### Problem set
A – Answer these from the UPS metrics post, one answer per line, marked the same way:
(i) How many minutes of uptime does the current UPS provide?
(ii) Which container was chosen to pass metrics from NUT to Prometheus?
(iii) What driver is set in the docker-compose file?
B – From the UPS metrics post, pull out everything from "- Working Prometheus" down to "reverse proxy here.", word for word.

### Text under study
%%

I ordered a second UPS because thanks to PeaNUT, I saw that my current UPS is only providing 20 minutes of uptime. Unfortunately, as of this post, PeaNUT will only read one UPS’ metrics from Network UPS Tools per PeaNUT instance, so I’m going to start scraping the metrics into Prometheus and displaying them with Grafana. Here’s how I did it.
Prerequisites
- A working Network UPS Tools (aka NUT) instance. I documented setting one up in Set up nut-upsd and peanut in your homelab
- A Linux server with docker-compose and docker, podman or containerd set up.
- Working Prometheus and Grafana servers. I documented setting them up with
docker-compose
here.
Setup
Configure the NUT exporter for Prometheus
I decided to use the hon95/prometheus-nut-exporter container to proxy metrics from NUT to Prometheus.
Here’s a docker-compose.yaml
file for starting nut-upsd and the prometheus nut exporter. For simplicity, I’m not including how to make it accessible via https. If you do want to secure the exporter with SSL, I documented how to use nginx-proxy-manager as an SSL reverse proxy here.
version: '3.9'
services:
# Details on nuts-upsd configuration are at https://unixorn.github.io/post/homelab/homelab-nut-upsd
nut-upsd:
image: instantlinux/nut-upsd
container_name: nut
environment:
- API_PASSWORD=${API_PASSWORD:-'aPasswordForAPIaccess'}
- TZ=${TZ:-America/Denver}
# Driver found with this tool https://networkupstools.org/stable-hcl.html
- DRIVER=usbhid-ups
# If you want to have the UPS show up in grafana named something other than 'ups' set name
# - NAME=cp800avr
devices:
# Device numbers are subject to change, so map in the whole bus so nuts-upsd can find your UPS
- /dev/bus/usb:/dev/bus/usb
ports:
- "3493:3493"

%%

### Given data
%%

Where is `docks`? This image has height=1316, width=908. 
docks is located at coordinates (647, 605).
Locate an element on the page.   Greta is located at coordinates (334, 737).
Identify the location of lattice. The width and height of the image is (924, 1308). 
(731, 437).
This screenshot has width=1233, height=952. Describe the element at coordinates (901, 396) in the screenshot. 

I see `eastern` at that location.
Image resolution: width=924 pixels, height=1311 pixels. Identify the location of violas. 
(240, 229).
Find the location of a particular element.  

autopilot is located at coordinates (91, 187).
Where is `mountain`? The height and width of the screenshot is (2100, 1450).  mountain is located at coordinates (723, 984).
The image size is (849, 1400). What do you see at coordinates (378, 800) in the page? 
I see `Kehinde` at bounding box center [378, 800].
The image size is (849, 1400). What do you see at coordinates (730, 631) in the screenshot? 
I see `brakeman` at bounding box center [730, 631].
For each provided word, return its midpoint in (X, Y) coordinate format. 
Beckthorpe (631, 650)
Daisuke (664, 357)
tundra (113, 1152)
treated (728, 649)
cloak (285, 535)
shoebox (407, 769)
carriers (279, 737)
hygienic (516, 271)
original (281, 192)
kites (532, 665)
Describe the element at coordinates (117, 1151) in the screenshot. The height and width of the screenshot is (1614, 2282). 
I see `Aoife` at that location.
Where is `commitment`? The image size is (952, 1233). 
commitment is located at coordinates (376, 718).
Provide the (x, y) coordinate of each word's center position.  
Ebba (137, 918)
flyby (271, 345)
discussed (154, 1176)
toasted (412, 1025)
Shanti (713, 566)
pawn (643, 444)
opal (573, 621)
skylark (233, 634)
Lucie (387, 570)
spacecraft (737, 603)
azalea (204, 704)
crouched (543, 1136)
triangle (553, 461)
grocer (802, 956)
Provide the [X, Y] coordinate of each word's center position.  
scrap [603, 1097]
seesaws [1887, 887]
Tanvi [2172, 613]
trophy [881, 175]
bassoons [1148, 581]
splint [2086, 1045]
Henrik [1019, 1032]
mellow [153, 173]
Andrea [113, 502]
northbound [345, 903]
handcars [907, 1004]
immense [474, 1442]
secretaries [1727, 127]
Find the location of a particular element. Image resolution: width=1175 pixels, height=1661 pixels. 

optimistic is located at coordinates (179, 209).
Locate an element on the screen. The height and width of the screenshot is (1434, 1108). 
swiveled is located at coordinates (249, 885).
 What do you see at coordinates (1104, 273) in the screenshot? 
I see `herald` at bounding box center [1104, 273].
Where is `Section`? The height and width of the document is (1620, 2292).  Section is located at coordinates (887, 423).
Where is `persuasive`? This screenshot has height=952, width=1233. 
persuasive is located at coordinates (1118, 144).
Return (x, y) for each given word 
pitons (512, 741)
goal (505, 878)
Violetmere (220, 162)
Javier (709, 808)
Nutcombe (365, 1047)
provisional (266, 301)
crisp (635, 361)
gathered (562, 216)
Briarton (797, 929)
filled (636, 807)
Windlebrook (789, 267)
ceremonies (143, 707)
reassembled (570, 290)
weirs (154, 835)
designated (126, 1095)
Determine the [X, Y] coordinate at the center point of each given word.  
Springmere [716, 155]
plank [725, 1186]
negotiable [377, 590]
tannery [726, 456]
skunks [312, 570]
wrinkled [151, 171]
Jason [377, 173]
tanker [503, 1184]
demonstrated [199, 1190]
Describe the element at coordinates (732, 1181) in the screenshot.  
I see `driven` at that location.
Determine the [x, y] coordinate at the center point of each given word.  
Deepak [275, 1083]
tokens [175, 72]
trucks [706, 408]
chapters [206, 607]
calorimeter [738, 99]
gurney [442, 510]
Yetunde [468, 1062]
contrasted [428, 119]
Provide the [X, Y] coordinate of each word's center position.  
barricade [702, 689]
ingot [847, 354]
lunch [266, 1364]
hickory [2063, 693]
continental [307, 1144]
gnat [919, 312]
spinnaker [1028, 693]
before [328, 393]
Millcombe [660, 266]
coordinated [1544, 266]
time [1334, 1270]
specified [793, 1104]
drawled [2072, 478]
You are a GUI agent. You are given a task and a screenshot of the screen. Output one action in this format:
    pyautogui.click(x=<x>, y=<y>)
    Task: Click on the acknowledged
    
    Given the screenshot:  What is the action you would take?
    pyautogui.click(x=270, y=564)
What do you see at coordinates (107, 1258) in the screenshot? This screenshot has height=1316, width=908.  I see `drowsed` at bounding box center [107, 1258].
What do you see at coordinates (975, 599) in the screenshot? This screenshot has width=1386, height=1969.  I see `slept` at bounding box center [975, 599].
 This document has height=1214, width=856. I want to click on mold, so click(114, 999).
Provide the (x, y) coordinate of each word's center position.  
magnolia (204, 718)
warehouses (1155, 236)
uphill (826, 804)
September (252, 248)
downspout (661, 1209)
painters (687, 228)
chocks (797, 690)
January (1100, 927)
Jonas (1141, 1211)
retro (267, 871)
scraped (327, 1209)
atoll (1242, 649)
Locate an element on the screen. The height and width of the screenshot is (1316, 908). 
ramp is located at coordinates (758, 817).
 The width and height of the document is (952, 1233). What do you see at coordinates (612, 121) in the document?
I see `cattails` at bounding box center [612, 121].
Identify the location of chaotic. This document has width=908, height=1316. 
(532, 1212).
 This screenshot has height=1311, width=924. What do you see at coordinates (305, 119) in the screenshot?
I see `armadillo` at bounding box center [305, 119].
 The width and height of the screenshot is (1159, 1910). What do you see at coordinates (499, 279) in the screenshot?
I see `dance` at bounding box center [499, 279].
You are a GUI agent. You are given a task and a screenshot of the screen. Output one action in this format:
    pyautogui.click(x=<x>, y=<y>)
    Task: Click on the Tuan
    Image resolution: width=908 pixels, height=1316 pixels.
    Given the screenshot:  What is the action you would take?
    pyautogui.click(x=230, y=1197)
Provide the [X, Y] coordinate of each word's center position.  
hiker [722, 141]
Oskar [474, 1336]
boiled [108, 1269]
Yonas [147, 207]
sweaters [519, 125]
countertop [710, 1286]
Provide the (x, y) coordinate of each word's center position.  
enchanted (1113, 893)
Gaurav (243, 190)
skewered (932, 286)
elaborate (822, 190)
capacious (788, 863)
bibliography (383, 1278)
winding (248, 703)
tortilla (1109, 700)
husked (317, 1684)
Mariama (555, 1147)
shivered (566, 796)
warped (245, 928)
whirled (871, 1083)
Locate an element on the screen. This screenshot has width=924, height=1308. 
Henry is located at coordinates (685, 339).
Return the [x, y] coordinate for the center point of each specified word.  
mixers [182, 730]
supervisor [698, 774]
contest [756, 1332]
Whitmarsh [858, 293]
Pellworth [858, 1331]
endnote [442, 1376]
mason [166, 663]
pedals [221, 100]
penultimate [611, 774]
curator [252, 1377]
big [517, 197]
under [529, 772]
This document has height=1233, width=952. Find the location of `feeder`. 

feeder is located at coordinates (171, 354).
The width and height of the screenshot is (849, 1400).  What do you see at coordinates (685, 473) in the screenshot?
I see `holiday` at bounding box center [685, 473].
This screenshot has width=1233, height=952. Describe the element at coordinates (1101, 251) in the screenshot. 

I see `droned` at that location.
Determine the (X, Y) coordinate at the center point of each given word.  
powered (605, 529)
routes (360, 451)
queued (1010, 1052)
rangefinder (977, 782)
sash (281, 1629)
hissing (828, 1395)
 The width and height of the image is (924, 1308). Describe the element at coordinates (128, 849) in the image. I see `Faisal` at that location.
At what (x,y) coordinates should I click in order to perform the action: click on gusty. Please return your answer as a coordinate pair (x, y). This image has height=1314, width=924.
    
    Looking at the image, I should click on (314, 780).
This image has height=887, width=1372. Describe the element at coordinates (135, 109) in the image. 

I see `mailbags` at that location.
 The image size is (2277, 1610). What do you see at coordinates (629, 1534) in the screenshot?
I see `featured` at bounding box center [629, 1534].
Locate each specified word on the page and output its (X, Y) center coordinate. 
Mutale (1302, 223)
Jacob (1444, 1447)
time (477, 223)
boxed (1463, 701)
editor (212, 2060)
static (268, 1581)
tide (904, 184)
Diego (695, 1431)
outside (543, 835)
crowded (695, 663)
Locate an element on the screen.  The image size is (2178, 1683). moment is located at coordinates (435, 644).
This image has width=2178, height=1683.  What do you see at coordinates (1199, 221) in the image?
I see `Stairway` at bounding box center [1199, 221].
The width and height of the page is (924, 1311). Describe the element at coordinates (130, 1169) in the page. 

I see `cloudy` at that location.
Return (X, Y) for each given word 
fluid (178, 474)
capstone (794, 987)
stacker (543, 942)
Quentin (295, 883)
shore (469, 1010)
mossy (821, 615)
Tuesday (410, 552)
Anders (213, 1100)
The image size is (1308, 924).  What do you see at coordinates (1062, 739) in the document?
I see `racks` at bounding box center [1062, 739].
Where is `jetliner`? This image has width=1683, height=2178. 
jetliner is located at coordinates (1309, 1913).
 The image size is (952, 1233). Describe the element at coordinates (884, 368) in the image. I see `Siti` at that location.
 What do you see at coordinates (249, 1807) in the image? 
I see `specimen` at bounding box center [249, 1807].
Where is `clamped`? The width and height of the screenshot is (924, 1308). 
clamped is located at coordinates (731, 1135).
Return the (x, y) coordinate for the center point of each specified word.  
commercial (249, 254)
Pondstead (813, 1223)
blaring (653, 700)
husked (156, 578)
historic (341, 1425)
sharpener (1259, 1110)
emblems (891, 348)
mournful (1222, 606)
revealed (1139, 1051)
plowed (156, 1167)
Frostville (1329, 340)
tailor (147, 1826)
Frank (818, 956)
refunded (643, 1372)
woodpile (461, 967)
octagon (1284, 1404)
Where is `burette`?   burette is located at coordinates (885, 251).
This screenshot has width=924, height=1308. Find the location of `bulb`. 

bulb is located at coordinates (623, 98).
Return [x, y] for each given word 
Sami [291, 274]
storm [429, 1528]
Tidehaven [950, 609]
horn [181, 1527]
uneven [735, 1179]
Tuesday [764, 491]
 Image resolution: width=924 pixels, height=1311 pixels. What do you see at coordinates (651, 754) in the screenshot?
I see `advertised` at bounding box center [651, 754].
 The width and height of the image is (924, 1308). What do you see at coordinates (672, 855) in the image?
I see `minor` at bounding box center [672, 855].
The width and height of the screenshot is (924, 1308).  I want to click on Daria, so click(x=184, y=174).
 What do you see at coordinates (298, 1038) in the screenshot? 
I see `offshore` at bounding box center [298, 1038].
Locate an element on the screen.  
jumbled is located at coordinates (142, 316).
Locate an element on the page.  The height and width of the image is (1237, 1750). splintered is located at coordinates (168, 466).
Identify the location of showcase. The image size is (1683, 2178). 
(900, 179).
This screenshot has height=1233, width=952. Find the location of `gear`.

%%

### Answers in order
A –
(i) 20 minutes
(ii) hon95/prometheus-nut-exporter
(iii) usbhid-ups

B –
- Working Prometheus and Grafana servers. I documented setting them up with
docker-compose
here.
Setup
Configure the NUT exporter for Prometheus
I decided to use the hon95/prometheus-nut-exporter container to proxy metrics from NUT to Prometheus.
Here’s a docker-compose.yaml
file for starting nut-upsd and the prometheus nut exporter. For simplicity, I’m not including how to make it accessible via https. If you do want to secure the exporter with SSL, I documented how to use nginx-proxy-manager as an SSL reverse proxy here.